The reasons that the Sunni are extremely unlikely to be satisfied if all they gain is a greater role in national government, but not much more regional autonomy, run far and deep. They have been lording over the Shia for decades and have a hard time accepting that they are now a defeated, minority group. The Shia have, on the other hand, had a hard time letting go of having been abused by the Sunni for decades on end. And, as it is well known, both groups consider each other heretics, each is supported by a different array of foreign powers, ranging from Saudi Arabia and its millions (for the Sunnis) and Iran and its operatives (for the Shia), but, most importantly, is the fact that in any fair and free elections, the Shia are likely to command a majority given Iraq's demographics (roughly 60-65 percent Arab Shia, 15-20 percent Arab Sunni, and 17 percent Kurdish). Thus, even if the Sunnis are allotted whatever is proportionally "theirs," say in terms of the share of oil revenues, they are unlikely to be satisfied. Being able to largely govern themselves in the parts of Iraq in which they remain the majority is much more likely to take the sting out of the fact that, while they were once the governing elite, they are now a national minority. Moreover, there are strong indications that if the Sunnis are allowed much more self-government, they would not tolerate ISIS for long.

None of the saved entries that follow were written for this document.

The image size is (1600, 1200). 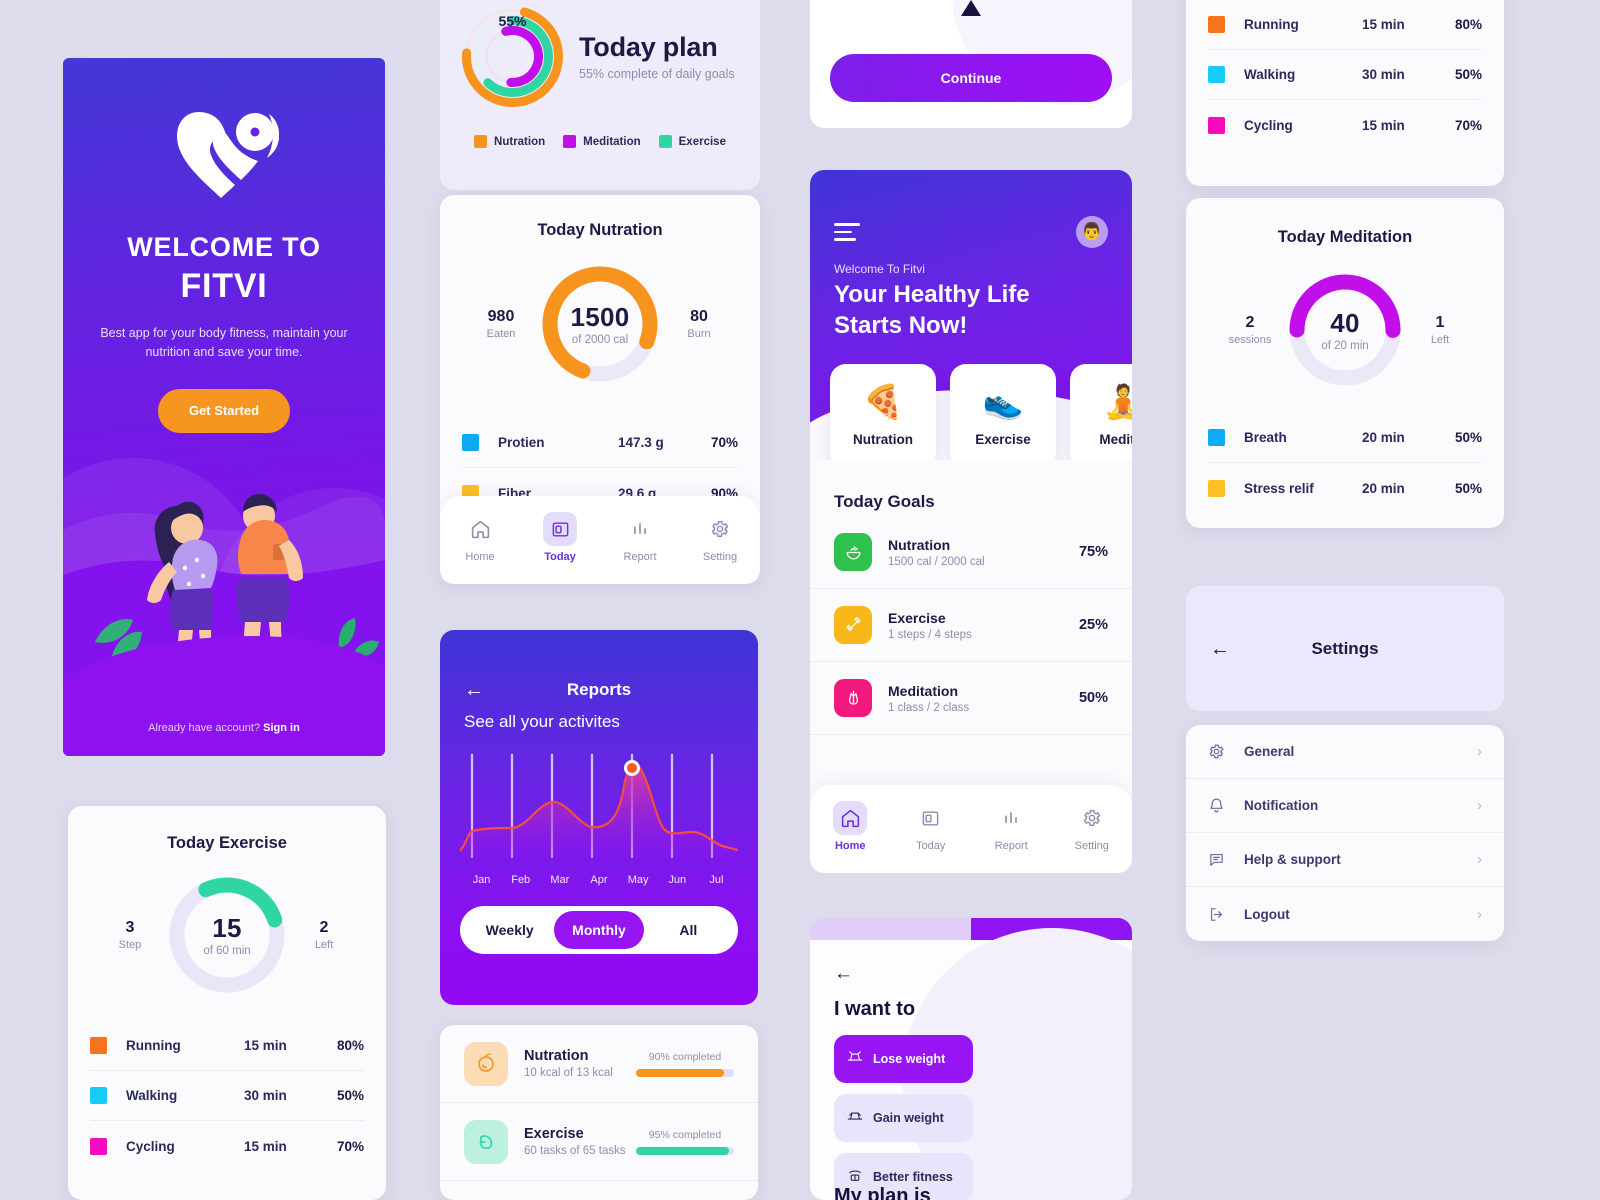 I want to click on user-avatar: 👨, so click(x=1092, y=232).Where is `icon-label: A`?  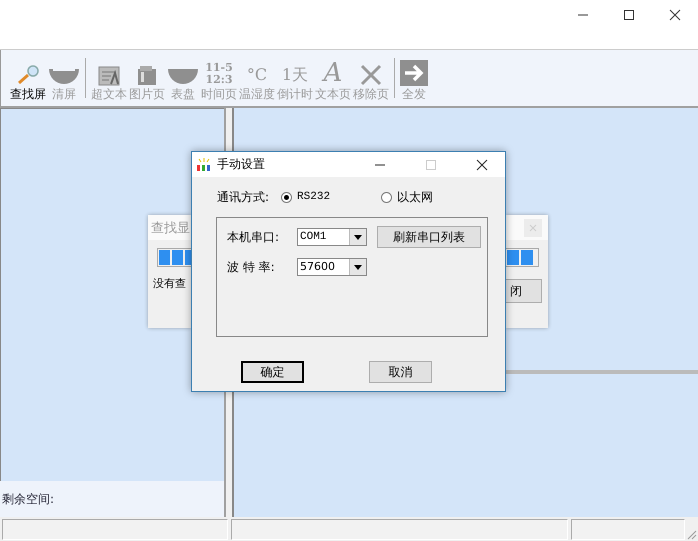
icon-label: A is located at coordinates (333, 73).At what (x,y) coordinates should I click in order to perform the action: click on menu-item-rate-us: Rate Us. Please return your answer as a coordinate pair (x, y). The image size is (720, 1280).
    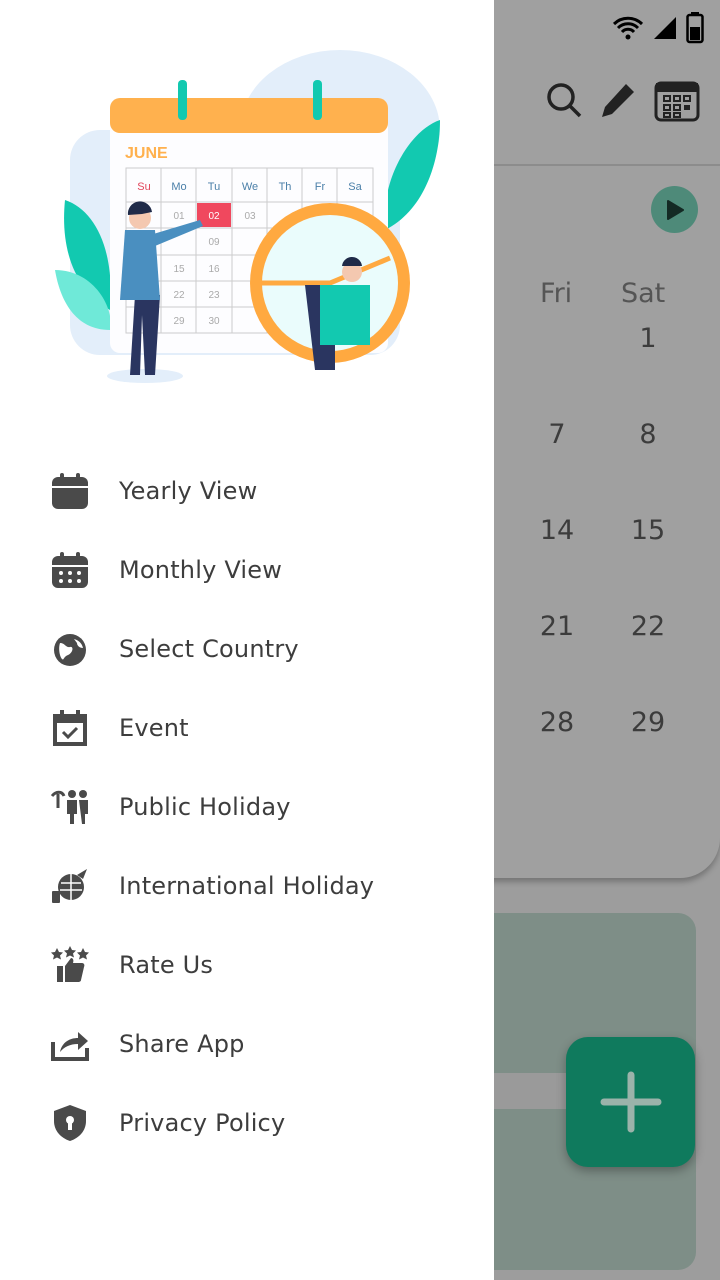
    Looking at the image, I should click on (247, 964).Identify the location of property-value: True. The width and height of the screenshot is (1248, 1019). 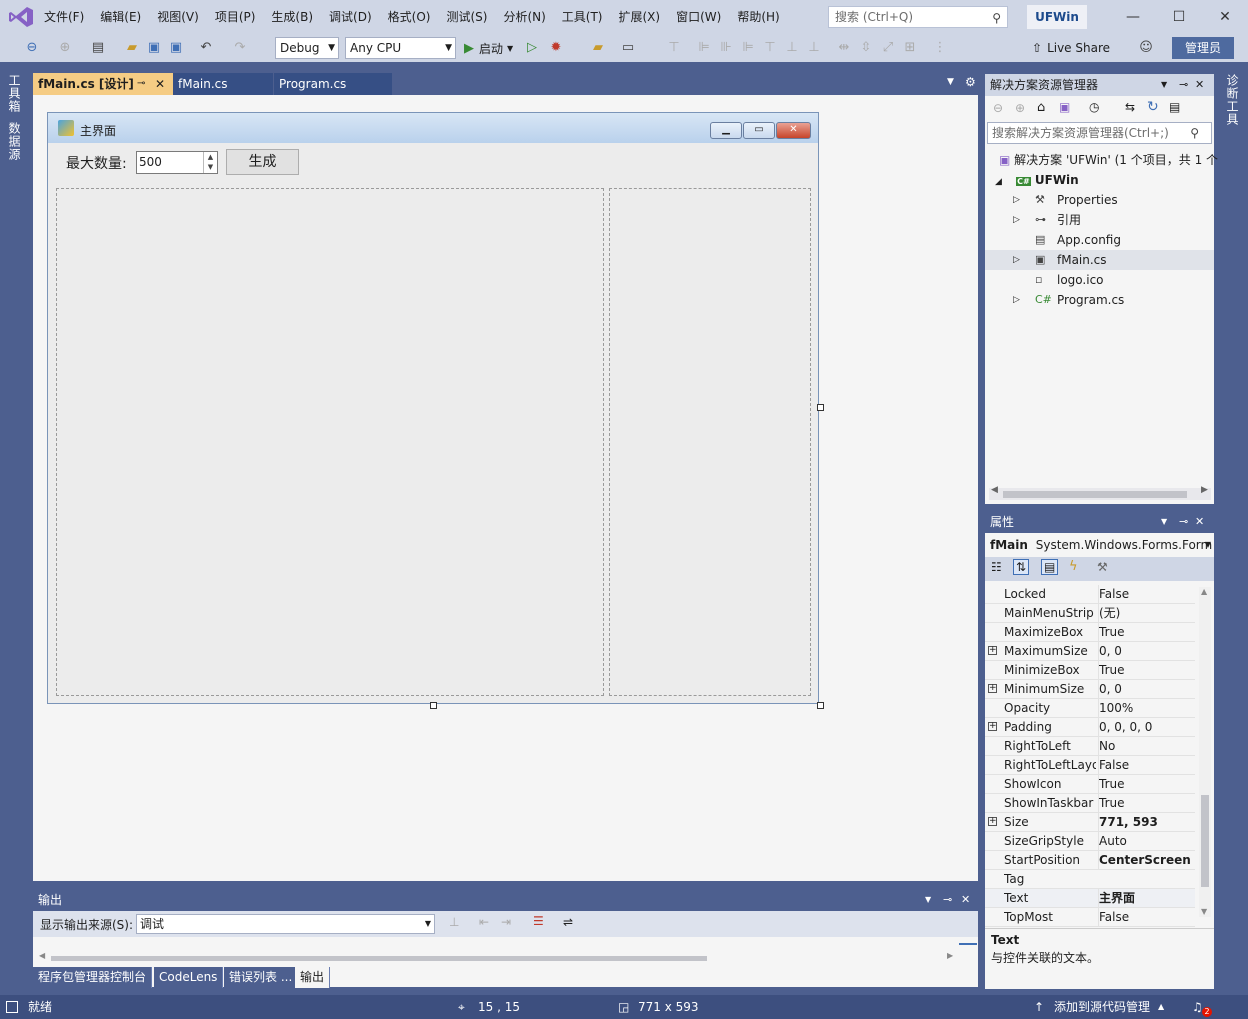
(1146, 804). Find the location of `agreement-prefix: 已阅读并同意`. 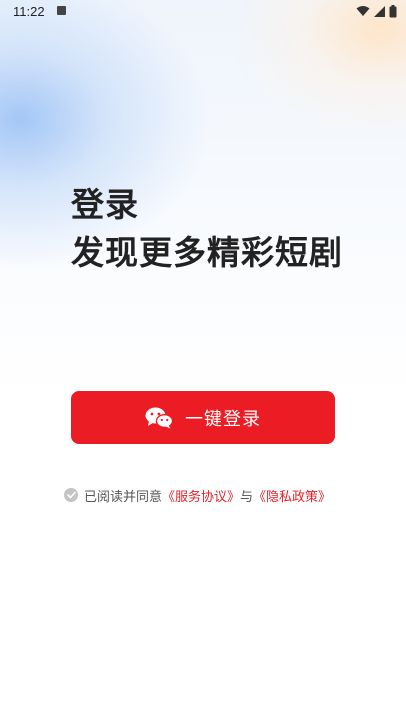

True, there is a catch to the idea that what Iraq needs is a much more decentralized federation than it currently is: Baghdad is mixed with both Shia and Sunnis. To separate them into segregated neighborhoods, each with a measure of autonomy (as one may observe in Brussels) would not be easy and may even require some population exchanges. Such a separation may even require additional barriers (critics call them "walls"), which have already worked in Israel to greatly reduce inter-group hostilities, but such a measure raises several issues concerning individual rights. Those who are quick to oppose additional segregation along ethnic and confessional line s- -and who oppose erecting barriers -- should note, first of all, that if peace and nation-building and a brighter future are attained, the barriers can be taken down even more quickly than they can be erected, and integration can occur.
Above all, we should not compare proposed solutions to some ideal state in which the wolf and the lamb will lie together all working for the betterment of Iraq. Rather, proposed solutions should be compared to those at hand. Compared to simple partitioning or unification, an enhanced federalism seems quite promising and realistic.
Of course, the cantonization of Iraq could lead to greater participation among the distinct regions, leading to further division. However, one notes that Iraqis of all stripes have a measure, albeit weak and attenuated, of national loyalty. They realize that the mini-states a partition would fashion would be economically much weaker than Iraq currently is. Hence, although they remember that Iraq was cobbled together by foreigners, they now consider it their own. Polls suggest that, given much more room to govern and protect themselves, they would rather live in a cantonized Iraq than in an Iraq that has been sliced apart.
Amitai Etzioni is a University Professor and Professor of International Relations at The George Washington University.